Annie Clark als St. Vincent, dan denk je de laatste jaren misschien vooral aan futuristische kitsch, poses en het betere acteerwerk. Het grote publiek bleek er sinds het vorige album, St. Vincent, voor gewonnen en de roddelpers kon zich naar hartenlust laven aan haar korte relaties met Cara Delvigne en Kristen Stewart. Je zou dan denken dat ze zich nog sterker in haar personage gaat verstoppen, maar deze plaat wordt dan net eentje met steeds meer stukjes waarop ze haar kwetsbaarheid omarmt. Het eigenzinnige wicht!
Zo is er het gitzwarte “Smoking Section” over zelfmoord: “Sometimes I sit in the smoking section / Hopin’ one rogue spark will land in my direction / And when you stomp me out, I scream and I’ll shout / Let it happen, let it happen, let it happen”. “New York” is het decor van de plek waar ze afscheid moest nemen. Neem plaats op de eerste rij wanneer ze kronkelt tussen de lakens in het titelnummer “Masseduction”: “I can’t turn off what turns me on / I hold you like a weapon”. Het heeft allemaal een iets minder Alice in Wonderland-gehalte dan een paar jaar geleden.
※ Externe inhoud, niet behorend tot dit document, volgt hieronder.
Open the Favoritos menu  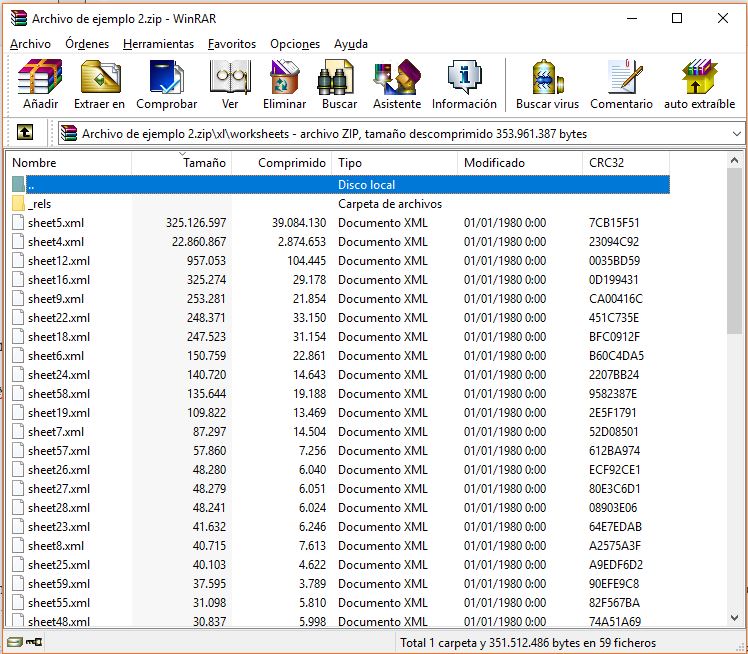pos(232,44)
Voor je denkt dat dit een ingetogen en contemplatieve plaat is geworden: dat nu ook weer niet. Clark doet beroep op Sounwave, beatleverancier van Kendrick Lamar, en een koperen bijdrage van Kamasi Washington, bijna een must als je met je tijd mee wil tegenwoordig. Ex-lief Delevigne duikt zelfs hier en daar in de backings op. De gitaar wordt grotendeels naar de achtergrond gewezen en maakt plaats voor synths en drumcomputers. Dat resulteert in het tegen Prince schurkende “Savior” of “Sugarboy”: het “I Feel Love” (Donna Summer) van deze plaat.
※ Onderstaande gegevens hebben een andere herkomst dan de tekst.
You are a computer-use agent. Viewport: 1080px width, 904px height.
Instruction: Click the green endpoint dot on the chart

Het valt ook niet te ontkennen dat Clark gewoon een steeds betere songmaker aan het worden is. Het vraagt een gezonde dosis organisatietalent om alles wat uit haar hoofd komt — en dat is nogal wat — kundig te kanaliseren. “Pills” is vooral een tongue in cheek nummer over ons stijgende pillengebruik, maar “Hang On Me” is bijvoorbeeld nog altijd St. Vincent ten voeten uit, een heerlijk melodieus popnummer, ijl gezongen als een kanarie in de steenkoolmijn. Niemand die trouwens zo elegant op kopstem overschakelt.
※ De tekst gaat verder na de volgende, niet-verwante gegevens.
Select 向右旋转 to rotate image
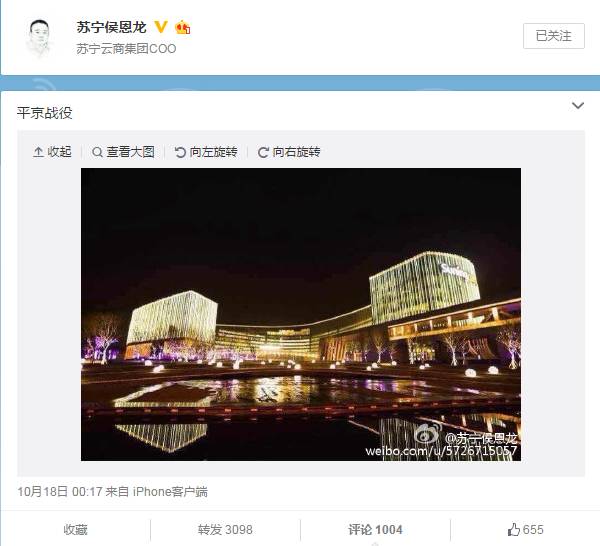This screenshot has width=600, height=546. 289,152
Nog meer contrasten? Het door beats vooruitgestuwde “Los Ageless” (inclusief woordspeling) en het lieflijk trage “Slow Disco”. Het is moeilijk om in één mindset te geraken met Masseduction. Maar laat die eigenzinnigheid net de kracht zijn van deze plaat. Hoe de sobere piano en pedal steel van “Happy Birthday, Johnny” een privé-eiland mag zijn tussen het theater van “Los Ageless” en “Savior”. Onvoorspelbaarheid als wapen, maar dat dit Masseduction een voorlopig nieuw hoogtepunt is, dat was dan wel weer te verwachten.